(Beginning of Extracted records)
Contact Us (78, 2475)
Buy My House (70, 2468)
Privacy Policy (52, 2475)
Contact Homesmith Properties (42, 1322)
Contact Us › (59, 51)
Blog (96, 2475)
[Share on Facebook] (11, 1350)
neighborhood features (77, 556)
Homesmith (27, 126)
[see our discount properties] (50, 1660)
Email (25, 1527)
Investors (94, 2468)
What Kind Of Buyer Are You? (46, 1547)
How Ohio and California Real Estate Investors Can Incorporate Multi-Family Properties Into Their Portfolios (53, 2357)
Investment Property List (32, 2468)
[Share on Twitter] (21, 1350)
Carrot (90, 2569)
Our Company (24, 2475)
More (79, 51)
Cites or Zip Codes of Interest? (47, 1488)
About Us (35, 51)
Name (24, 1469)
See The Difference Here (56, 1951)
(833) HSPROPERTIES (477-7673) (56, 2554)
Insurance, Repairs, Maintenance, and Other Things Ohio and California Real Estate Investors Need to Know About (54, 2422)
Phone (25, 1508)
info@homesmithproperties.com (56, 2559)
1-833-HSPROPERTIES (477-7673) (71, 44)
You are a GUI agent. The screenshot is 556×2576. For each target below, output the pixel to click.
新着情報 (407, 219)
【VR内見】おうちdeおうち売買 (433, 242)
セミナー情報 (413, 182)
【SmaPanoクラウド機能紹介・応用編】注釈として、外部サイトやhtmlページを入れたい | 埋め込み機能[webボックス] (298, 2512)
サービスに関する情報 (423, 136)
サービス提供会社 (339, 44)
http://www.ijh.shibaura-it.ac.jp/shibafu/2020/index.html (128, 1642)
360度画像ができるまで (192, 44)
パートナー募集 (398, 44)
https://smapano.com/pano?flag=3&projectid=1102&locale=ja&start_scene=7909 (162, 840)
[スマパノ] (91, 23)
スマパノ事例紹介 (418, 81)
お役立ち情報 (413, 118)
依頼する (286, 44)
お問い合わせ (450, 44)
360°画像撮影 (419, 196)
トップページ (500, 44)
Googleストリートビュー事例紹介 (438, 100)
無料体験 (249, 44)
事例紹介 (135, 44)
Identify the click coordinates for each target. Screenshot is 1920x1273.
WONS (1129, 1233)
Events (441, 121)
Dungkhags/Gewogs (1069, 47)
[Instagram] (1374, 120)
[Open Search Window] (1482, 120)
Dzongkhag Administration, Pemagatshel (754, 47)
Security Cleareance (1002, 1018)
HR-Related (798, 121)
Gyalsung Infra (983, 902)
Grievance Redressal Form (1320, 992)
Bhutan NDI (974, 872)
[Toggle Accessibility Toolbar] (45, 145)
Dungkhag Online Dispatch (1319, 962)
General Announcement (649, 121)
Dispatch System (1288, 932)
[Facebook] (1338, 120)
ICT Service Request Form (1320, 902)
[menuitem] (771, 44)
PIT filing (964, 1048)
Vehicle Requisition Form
(End of Extracted records)
**Task statement**
Each line above that includes the word "HSPROPERTIES" is to be copied.

**Answer to this task**
(833) HSPROPERTIES (477-7673) (56, 2554)
1-833-HSPROPERTIES (477-7673) (71, 44)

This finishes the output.